* _Provided records_:
↓
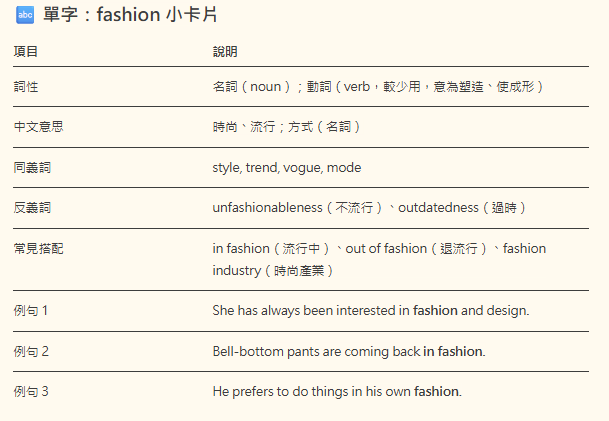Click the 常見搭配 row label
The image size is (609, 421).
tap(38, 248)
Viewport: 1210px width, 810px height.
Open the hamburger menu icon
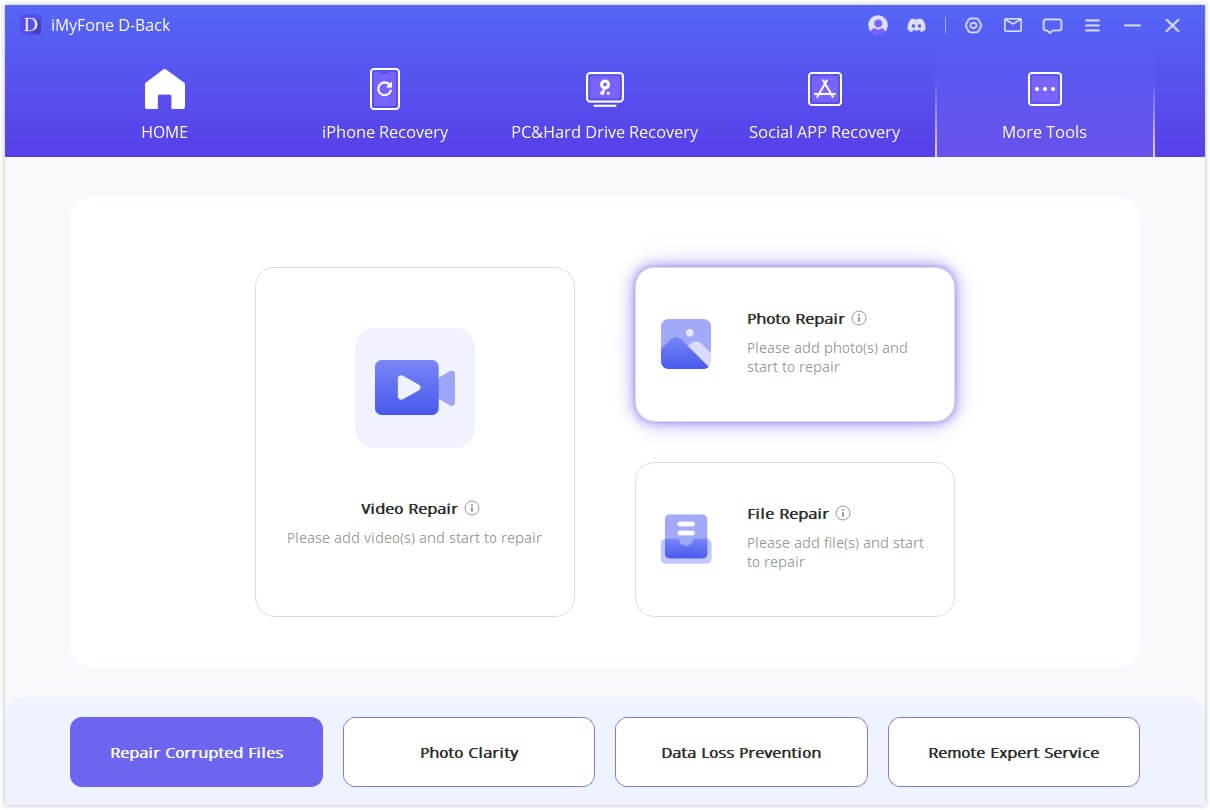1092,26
↑
↓
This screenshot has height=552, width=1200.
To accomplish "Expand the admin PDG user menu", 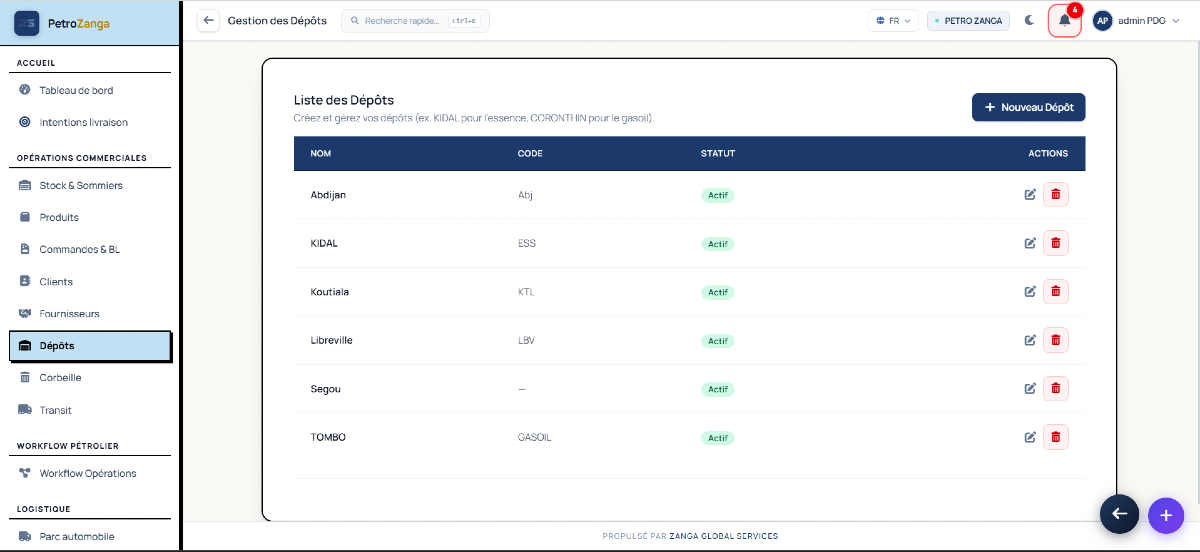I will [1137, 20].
↑
* _Job_:
Pull out every line in the data that contains the string "width" and copy each one in full.

* _Solved exercise_:
Viewport: 1210px width, 810px height.
This screenshot has height=552, width=1200.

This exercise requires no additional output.